Dave Bolan, analyst at market research firm Dell’Oro Group, said the one-year delay is because those initial 5G NR network launches are using the NSA architecture that relies on already deployed 4G LTE evolved packet core (EPC) technology. “EPC will be the workhorse for the core through the (five-year) forecast period,” reaching a revenue peak in 2022, Bolan and Dell’Oro group said in a report.
Dell’Oro also predicts it will take three to five years for service providers to switch to a 5G-specific core, up from the one to three years predicted in the firm’s previous five-year forecast. Many service providers will wait until they have more geographic 5G NR coverage and a higher percentage of 5G devices before migrating to a 5G core, the firm explained.
Even with that forecast delay, Bolan said the overall global market for wireless packet core products will grow by 3 percent over the next five years. This will be driven by subscriber growth, increases in data usage per subscriber, and the migration of subscribers to VoLTE.
Other analysts, including Jack Gold of J.Gold Associates, said the 3 percent growth rate is somewhat conservative as there will be spikes in growth as 5G expands in different regions, with much of the earliest growth in Asia.
Roger Enter, an analyst at Recon Analytics, said many experts and carriers had already expected a lengthy transition from 4G EPC to the first true 5G core deployments.
Entner said a much bigger concern than the evolution of network cores to 5G is how easily 5G phone makers such as Samsung can gain access to magnetics components as a trade dispute continues between the U.S. and China.
“There are not that many magnetics makers around and that’s a gating factor for how many 5G phones that Samsung or anybody could sell,” Entner said. “It’s a big concern.”
Active and passive magnetics are used in smartphones to manage the power in a phone, partly to meet changing network demands. Entner said an industry insider told him that with smartphone magnetics on a list of products subject to tariffs by the U.S., phone makers worry it will be difficult to supply the demand for new 5G phones.
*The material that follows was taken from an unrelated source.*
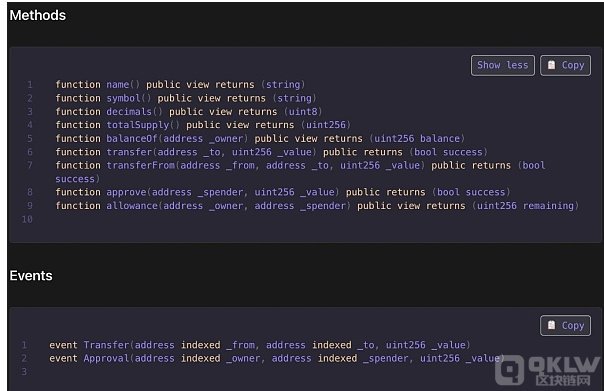604x391 pixels.
Task: Click the decimals() function line
Action: tap(189, 111)
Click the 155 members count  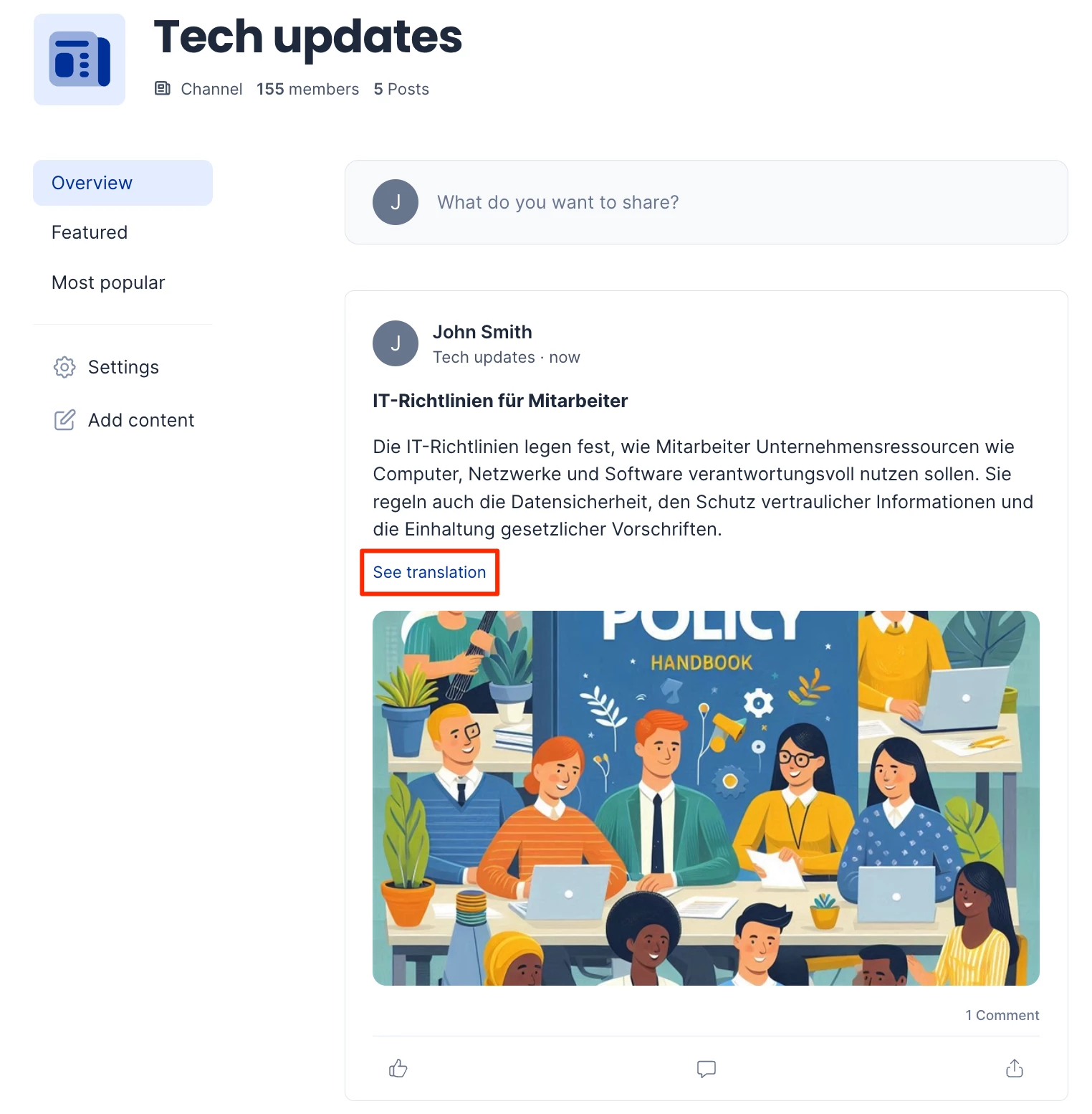point(307,89)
Entner expects some 5G phones running in the sub-6 GHz band to hit the U.S. market late in 2019, with some others connecting to millimeter wave spectrum. The remainder of 2019 will prove to be a good year for application and device developers to build products that take advantage of the edge computing and low latency capabilities of 5G, even if networks are not widespread, he said.
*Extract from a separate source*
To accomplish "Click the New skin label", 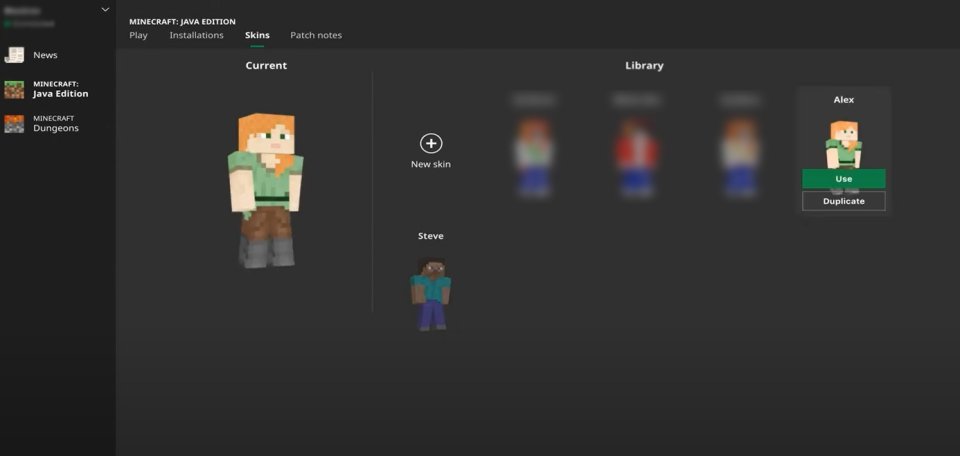I will coord(431,164).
The delay in 5G SA deployments comes as many global operators continue to struggle with equipment supplier options.
The latest example was Vodafone’s move last week to suspend network equipment purchases from China-based vendor Huawei over security concerns. Vodafone CEO Nick Read said there was too much “noise” around Huawei as governments consider bans against the Chinese technology firm over worries that Huawei equipment could pose security threats. Such bans would create a “significant delay” for carriers’ 5G deployments, he told reporters.
Dell’Oro Group’s Bolan said those concerns did not impact the research firm’s change to its forecast.